WNO Orchestra, Koenigs, St David's Hall, Cardiff | reviews, news & interviews
WNO Orchestra, Koenigs, St David's Hall, Cardiff
WNO Orchestra, Koenigs, St David's Hall, Cardiff
Brahms, Schoenberg and Mahler; music of death, rage, regret and consolation
“Blessed are the dead”, sings Brahms in the final movement of his German Requiem. And as far as the rest of this concert was concerned it was perhaps just as well. In Mahler’s Kindertotenlieder, the children are all dead; and in Schoenberg’s Survivor from Warsaw everyone else has passed on except, of course, the survivor. The audience was not so much dead as largely absent, frightened off, I suppose, by the dreaded Arnold.
They missed a brave programme, but a brilliant one. Schoenberg’s brusque, utterly unsentimental masterpiece is nevertheless one of his most profoundly moving, and it “cuts” Mahler’s songs in the way that bitters cut a sweet cocktail. Where the Kindertotenlieder mainly exude regret, A Survivor from Warsaw emits a sort of rage, the rage of a composer who, even before reconverting ostentatiously to Judaism, was never much inclined to smile sweetly at this grindingly painful sublunary world. And with rage comes spontaneity. The seven-minute piece was composed, one feels, in about the time it takes to perform.
A speaker (so-called – in fact he has to concoct a kind of speech-song out of a totally inadequate notation) recounts the events of one terrifying day in the Warsaw ghetto, at the end of which a male chorus suddenly strikes up the “Shema Yisrael”, the “Hear, O Israel”, surely one of the great moments in all 20th-century music. Needless to say there is nothing easy about the writing. Even the hymn is a spiky, serial concoction, and the orchestra flickers and flashes like Old Testament lightning.

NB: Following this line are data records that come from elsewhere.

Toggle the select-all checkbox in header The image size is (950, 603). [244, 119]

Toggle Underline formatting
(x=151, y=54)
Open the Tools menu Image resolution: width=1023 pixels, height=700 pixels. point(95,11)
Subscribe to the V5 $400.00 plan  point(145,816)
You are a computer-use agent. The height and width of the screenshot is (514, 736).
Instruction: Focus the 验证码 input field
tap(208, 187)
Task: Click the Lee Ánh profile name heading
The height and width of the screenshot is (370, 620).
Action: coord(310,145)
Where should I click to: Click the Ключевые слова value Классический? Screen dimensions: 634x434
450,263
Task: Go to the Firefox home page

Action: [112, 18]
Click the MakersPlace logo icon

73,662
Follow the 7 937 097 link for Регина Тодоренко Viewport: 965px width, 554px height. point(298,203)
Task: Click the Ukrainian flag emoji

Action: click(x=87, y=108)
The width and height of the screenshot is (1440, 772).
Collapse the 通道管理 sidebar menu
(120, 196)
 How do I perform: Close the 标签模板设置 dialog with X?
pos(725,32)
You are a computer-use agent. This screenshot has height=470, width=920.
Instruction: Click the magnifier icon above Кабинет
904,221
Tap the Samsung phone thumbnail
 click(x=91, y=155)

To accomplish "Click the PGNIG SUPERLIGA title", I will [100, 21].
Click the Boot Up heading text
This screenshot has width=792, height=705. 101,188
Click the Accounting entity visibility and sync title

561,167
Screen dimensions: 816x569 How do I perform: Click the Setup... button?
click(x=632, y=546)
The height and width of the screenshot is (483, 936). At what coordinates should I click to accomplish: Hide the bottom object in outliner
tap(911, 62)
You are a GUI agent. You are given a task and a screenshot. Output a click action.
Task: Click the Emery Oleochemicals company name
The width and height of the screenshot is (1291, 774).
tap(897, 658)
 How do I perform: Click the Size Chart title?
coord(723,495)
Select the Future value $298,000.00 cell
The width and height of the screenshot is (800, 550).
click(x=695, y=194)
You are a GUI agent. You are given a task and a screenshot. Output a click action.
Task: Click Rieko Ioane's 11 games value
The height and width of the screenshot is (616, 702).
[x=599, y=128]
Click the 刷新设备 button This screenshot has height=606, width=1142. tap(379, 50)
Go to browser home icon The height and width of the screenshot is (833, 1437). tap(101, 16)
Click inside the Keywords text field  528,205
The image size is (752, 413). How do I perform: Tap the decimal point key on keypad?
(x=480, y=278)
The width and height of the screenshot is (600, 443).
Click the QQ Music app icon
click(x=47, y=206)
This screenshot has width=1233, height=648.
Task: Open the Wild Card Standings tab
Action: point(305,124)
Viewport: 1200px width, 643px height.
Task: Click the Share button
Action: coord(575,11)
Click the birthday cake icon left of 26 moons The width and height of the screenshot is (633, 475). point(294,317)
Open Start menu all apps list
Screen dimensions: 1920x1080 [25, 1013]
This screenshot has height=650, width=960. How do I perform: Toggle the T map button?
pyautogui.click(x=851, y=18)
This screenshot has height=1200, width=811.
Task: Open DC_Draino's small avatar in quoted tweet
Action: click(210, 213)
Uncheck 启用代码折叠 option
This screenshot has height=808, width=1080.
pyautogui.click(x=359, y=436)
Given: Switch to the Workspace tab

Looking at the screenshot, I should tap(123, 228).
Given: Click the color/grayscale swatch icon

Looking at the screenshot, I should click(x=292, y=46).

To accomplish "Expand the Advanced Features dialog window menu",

Hardest of all is the part of the Speaker. The barely contoured vocal line clings to the one-line stave in a way that suggests to me that Schoenberg had very little idea what exactly he wanted the voice to do. David Soar played safe and mostly kept to the contours on the page; but I think this was a mistake. The singer needs to catch the fury of the inspiration, and if this means disrupting Schoenberg’s isobars, so be it. But the rest of the performance under Lothar Koenigs was superb. The male chorus – not very numerous – sang out like the last survivors on a sinking raft, and the orchestra played with refined precision a score than can quickly disintegrate in the wrong hands.
Brahms’s great work brought a kind of earnest consolation
The Mahler, too, was finely played, but disappointingly sung by Sarah Connolly, who seemed reluctant to engage fully with the hideous tragedy – the death from scarlet fever of two of the poet Friedrich Rückert’s six children – and failed to project in the way she would surely do if this were a stage drama (which heaven forbid!). As a result the predominantly slow songs tended to maunder and lose intensity. A shame. Mahler is careful with balance, the scoring very light, with the violins often silent. But the voice still has to come forward and live the moment. Connolly, by and large, was too passive.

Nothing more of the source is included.